By the very last week, I was ready to come home. Two of my finals were due the Tuesday and Thursday, respectively, before I was to catch a 9 a.m. flight on Saturday morning. Fortunately, they were take-home and online, but I couldn’t stand to complete them in my room, because my mind would wander away to thinking about all of my stuff I had to pack into two suitcases: all of the clothes I’d accumulated over the course of eight months, new clothes I brought for the spring, the winter clothes I left behind, four pairs of shoes, my huge jackets, my art supplies, the museum postcards hanging off my bulletin board, the used English books I bought and stacked to one side of my desk, the gifts I’d received from the wonderful people I’d met and to whom I would soon have to say goodbye.
The week before the last week was one of the best weeks of the semester, and that is what I choose to remember about spring in Amsterdam. Not the hours I wasted away in Coffee Company finishing just about the most stressful exam I’ve ever done. Not the forcing myself into the Social Hub communal kitchen for the thousandth time to make my breakfast as fast as possible with the least stained dishes I could find in the still dripping drying rack. No, as I write this, I reminisce about the long, sweaty days of Amsterdam in the spring, spread out on a picnic blanket by the creek fizzing with sunlight, biking to the burrito place on Overtoom dappled in the golden remnants of a 9pm sunset, waking up to the sun so high it feels like noon, and then people-watching from the bench in front of Boes and Beis, eating convenience store croissants.
One of the hardest things about this semester was the finality in every moment. This is the last time I will lay in Erasmus park, I would think to myself with crushing pre-nostalgia, watching people meander around the buzzing flower garden, stretch out beneath the bursting topiaries, throw parties under the shade of the giant, flowering trees. One of the first things I did in Amsterdam first semester was walk through Erasmus Park with a group of IES Abroad kids whose names I hardly knew yet, ordered a sandwich at the little drink and snack stand at the southwest corner, and sat at the long, wooden tables making small talk. I remember the strange, tickling sensation of Erasmus Park slowly becoming familiar to me over the year, until I biked past those wooden benches for the last time, slipping briefly back in time to see my wide-eyed self sitting among strangers, eating a sandwich in a park in Amsterdam, in the early days of fall.
This is the last time I will go out with my friends to the jazz cafe, I would think to myself, recalling the first time we stumbled upon a great night at Cafe Alto, and swore we would be there every week. On that last night at Alto, I peeked into the pizza restaurant next door where, just in February, a whole lot of us (people who would become lifelong friends) crammed into quite an extensive booth to fill up on pasta, laughing and talking around mouthfuls without knowing that, in three short months, some goodbyes will be said just outside, in the middle of the street, on a warm, breezy May night.

********

→ Actions to take:
1. Duplicate everything in the Amsterdam essay from "This is the last time I will go" down to "breezy May night.".
2. In the Amsterdam essay, what time was the Saturday morning flight home?

→ Provided data:
********

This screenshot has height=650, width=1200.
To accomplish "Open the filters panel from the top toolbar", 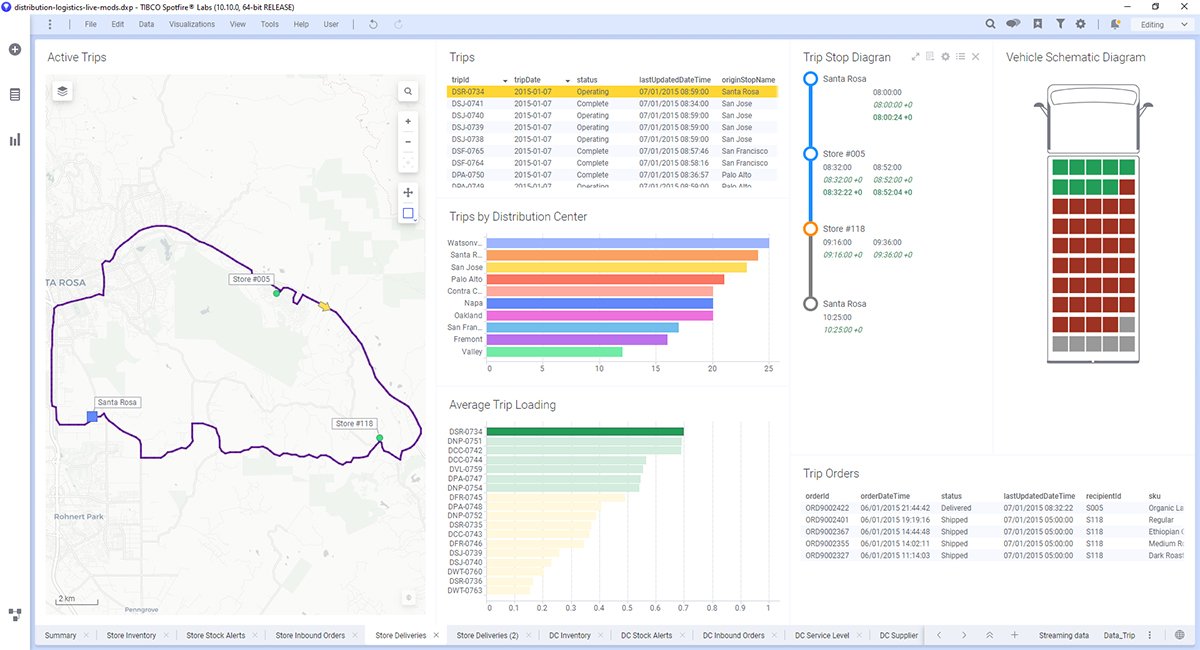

********

→ Answers:
1.
This is the last time I will go out with my friends to the jazz cafe, I would think to myself, recalling the first time we stumbled upon a great night at Cafe Alto, and swore we would be there every week. On that last night at Alto, I peeked into the pizza restaurant next door where, just in February, a whole lot of us (people who would become lifelong friends) crammed into quite an extensive booth to fill up on pasta, laughing and talking around mouthfuls without knowing that, in three short months, some goodbyes will be said just outside, in the middle of the street, on a warm, breezy May night.

2. 9 a.m.